------ DATA PROVIDED ------

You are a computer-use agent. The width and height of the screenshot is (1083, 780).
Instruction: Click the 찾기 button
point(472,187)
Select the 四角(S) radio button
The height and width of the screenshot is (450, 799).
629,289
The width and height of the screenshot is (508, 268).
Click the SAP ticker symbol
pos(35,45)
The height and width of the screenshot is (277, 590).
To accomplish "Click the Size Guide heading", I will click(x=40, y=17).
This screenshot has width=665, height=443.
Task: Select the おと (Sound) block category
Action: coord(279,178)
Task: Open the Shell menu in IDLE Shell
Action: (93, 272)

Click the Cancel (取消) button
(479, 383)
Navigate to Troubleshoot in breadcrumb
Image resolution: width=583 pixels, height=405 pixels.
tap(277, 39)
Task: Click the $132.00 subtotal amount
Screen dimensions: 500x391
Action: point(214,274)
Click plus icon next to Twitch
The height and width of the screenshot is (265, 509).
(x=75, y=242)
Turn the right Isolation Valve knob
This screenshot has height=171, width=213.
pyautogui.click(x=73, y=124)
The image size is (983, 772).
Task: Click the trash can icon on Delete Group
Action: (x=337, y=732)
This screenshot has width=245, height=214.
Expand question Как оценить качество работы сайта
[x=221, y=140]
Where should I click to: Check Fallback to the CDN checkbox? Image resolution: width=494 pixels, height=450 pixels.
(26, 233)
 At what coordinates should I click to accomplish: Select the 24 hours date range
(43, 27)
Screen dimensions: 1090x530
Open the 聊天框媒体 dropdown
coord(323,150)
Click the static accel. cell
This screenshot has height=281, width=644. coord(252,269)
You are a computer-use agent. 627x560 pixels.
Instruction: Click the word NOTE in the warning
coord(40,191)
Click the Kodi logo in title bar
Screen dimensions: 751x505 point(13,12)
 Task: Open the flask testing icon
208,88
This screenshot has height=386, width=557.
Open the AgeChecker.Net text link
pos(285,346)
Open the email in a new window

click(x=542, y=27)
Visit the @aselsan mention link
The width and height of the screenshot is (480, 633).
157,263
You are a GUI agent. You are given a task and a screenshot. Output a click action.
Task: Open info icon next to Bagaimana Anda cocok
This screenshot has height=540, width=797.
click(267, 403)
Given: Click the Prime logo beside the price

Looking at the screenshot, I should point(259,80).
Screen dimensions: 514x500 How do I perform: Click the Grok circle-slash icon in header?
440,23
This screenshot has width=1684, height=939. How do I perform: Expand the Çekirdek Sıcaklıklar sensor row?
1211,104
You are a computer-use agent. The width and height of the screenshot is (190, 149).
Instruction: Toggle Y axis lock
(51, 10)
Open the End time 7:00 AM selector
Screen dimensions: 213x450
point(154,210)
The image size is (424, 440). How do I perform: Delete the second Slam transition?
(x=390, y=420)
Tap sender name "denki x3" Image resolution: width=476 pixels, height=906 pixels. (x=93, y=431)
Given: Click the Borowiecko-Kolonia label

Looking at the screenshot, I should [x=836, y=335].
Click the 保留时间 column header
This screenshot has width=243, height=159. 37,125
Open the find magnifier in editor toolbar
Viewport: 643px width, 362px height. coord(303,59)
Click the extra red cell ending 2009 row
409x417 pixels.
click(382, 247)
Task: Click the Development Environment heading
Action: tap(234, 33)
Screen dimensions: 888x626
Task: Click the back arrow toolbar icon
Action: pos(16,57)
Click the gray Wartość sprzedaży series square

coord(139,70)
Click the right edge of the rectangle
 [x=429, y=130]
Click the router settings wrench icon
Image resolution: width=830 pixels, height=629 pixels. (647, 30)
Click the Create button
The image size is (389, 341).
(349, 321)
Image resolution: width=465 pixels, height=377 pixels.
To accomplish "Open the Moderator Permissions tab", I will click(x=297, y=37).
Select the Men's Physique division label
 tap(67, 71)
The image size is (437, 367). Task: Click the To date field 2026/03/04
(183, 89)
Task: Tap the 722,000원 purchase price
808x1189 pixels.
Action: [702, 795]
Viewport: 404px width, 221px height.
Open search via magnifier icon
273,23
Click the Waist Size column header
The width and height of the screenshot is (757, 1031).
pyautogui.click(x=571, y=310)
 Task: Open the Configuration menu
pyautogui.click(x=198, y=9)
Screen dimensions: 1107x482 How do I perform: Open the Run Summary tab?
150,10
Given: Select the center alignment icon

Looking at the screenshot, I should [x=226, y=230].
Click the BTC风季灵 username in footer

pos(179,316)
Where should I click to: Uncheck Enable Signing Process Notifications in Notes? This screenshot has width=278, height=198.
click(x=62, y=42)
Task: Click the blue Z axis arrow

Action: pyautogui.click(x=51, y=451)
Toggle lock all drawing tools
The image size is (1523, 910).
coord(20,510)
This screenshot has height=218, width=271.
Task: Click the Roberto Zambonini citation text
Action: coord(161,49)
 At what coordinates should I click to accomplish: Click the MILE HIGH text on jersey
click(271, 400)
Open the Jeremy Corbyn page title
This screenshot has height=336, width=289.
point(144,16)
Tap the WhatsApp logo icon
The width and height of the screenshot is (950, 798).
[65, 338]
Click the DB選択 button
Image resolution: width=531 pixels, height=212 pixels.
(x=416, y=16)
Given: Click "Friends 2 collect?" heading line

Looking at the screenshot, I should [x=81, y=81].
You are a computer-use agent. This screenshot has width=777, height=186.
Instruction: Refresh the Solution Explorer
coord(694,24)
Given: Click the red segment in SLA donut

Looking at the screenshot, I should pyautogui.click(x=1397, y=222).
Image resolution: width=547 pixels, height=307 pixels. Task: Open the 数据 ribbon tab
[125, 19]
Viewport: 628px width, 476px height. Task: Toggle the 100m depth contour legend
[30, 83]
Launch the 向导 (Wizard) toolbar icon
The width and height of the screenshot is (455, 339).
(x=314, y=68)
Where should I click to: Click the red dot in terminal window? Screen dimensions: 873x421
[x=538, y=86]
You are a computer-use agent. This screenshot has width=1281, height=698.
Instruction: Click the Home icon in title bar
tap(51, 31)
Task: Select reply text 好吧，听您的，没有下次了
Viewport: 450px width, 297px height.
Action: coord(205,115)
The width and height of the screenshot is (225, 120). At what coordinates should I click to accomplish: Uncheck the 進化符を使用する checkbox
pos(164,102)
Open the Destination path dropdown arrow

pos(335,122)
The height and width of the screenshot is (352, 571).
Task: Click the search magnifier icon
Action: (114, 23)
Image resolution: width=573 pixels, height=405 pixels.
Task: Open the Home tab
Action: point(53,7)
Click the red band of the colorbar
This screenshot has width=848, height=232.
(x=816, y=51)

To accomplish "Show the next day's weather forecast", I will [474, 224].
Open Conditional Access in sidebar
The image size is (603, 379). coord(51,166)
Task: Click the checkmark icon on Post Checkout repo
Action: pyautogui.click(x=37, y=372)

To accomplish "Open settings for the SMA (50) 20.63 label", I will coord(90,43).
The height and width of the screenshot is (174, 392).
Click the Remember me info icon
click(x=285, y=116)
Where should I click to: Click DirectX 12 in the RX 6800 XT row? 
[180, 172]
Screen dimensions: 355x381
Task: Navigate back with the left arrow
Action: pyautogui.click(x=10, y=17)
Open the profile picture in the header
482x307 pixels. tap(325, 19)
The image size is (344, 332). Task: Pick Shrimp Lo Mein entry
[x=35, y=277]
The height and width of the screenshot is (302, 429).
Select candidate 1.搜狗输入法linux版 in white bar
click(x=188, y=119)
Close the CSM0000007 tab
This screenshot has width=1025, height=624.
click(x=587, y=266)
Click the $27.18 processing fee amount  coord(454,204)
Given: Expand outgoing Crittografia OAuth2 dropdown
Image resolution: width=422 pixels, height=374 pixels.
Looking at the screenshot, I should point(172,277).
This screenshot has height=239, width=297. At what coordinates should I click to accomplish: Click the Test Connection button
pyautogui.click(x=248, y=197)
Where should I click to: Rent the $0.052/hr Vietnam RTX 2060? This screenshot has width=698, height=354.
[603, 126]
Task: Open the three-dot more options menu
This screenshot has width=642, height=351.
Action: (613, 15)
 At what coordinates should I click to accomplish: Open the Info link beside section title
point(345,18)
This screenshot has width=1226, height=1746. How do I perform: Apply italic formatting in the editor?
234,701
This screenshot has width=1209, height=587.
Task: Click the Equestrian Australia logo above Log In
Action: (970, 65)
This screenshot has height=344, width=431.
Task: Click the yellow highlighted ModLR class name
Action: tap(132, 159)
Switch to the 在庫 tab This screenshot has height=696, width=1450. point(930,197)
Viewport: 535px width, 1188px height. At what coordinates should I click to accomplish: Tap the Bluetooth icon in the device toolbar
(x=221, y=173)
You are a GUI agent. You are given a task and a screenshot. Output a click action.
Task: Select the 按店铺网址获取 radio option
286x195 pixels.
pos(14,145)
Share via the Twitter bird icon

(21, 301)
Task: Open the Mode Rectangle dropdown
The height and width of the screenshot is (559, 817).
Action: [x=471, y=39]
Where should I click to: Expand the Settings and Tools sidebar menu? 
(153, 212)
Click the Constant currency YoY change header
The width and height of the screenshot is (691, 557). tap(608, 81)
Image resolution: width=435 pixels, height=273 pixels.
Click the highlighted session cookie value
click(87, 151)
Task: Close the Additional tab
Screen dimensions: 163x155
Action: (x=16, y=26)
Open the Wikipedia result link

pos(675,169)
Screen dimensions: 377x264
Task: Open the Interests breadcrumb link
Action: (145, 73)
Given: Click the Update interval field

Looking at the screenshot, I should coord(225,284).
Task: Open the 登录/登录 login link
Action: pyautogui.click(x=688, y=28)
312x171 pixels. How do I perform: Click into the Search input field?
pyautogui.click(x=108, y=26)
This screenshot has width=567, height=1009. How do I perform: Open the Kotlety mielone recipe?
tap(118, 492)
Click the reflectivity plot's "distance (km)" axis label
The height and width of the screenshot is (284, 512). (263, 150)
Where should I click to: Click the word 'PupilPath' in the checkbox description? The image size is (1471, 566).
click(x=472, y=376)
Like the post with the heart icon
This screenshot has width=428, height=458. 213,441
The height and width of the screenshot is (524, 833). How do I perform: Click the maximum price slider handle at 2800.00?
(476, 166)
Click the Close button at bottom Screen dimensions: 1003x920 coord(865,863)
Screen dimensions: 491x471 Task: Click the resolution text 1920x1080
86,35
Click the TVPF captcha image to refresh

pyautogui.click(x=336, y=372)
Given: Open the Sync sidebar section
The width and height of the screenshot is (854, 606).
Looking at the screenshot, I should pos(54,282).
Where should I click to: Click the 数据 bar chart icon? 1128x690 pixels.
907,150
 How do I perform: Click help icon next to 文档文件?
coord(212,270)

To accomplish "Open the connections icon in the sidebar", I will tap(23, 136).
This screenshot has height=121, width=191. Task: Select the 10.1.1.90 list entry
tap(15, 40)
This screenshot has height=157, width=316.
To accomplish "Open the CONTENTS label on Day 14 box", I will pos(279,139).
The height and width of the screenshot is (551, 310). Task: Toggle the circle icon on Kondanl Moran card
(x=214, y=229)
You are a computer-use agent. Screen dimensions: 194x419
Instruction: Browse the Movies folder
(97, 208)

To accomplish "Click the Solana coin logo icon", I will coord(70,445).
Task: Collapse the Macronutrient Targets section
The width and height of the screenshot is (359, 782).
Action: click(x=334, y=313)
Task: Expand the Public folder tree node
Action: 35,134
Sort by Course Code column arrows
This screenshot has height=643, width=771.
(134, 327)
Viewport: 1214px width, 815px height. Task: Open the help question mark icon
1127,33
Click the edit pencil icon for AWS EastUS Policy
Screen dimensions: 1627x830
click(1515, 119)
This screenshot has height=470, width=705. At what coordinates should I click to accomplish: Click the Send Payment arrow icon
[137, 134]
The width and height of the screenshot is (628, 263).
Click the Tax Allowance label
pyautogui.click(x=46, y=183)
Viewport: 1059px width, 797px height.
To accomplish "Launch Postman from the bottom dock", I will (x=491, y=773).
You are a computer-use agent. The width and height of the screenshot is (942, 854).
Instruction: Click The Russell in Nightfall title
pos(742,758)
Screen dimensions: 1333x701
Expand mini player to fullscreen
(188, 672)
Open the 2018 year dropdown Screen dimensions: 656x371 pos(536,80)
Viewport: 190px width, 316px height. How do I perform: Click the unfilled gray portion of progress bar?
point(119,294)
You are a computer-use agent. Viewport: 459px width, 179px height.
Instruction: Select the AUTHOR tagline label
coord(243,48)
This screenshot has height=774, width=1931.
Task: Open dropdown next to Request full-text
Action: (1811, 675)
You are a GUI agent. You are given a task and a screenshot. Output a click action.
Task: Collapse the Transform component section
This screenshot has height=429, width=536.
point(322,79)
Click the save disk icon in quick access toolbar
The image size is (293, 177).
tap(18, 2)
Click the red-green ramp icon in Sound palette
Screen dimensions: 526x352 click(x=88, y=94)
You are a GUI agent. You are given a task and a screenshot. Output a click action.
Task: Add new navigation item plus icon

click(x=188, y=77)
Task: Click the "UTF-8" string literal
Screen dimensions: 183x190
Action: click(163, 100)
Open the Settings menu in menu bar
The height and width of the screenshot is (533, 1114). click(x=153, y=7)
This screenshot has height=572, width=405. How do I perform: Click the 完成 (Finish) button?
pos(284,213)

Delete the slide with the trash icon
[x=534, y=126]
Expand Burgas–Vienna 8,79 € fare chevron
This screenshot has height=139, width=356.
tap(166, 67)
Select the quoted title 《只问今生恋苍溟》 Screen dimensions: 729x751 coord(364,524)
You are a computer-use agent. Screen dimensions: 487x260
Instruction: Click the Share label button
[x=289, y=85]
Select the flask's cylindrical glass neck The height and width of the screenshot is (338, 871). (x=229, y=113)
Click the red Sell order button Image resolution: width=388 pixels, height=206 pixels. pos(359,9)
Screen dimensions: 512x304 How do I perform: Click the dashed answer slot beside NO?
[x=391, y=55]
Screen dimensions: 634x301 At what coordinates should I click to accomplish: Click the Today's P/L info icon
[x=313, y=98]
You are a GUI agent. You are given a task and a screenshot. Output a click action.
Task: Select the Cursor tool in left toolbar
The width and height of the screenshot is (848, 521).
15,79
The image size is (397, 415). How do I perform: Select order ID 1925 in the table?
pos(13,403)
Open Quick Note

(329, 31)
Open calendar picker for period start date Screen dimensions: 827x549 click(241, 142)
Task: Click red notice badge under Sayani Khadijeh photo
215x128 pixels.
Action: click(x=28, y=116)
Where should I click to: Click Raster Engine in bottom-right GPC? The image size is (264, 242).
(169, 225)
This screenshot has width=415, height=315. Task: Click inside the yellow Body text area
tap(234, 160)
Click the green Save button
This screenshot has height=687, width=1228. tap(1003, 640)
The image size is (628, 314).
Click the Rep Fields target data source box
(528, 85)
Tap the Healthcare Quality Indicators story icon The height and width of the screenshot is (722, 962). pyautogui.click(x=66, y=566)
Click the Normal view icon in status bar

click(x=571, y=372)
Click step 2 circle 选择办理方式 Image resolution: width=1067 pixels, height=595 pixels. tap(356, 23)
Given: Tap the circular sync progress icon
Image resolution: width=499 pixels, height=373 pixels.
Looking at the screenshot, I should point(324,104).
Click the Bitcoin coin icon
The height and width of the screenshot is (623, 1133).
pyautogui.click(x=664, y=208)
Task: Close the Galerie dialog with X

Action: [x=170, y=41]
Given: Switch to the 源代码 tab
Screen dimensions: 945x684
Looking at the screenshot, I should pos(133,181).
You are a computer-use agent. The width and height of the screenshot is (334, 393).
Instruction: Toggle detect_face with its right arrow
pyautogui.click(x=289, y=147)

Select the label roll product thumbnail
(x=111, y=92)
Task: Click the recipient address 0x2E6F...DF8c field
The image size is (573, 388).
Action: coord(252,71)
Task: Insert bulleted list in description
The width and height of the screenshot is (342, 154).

------

TASK GOAL: Lines from the one holding "is (334, 393)." through the end of the material above should be output exactly, and all others skipped.

REPLY TO THE TASK:
You are a computer-use agent. The width and height of the screenshot is (334, 393).
Instruction: Toggle detect_face with its right arrow
pyautogui.click(x=289, y=147)

Select the label roll product thumbnail
(x=111, y=92)
Task: Click the recipient address 0x2E6F...DF8c field
The image size is (573, 388).
Action: coord(252,71)
Task: Insert bulleted list in description
The width and height of the screenshot is (342, 154).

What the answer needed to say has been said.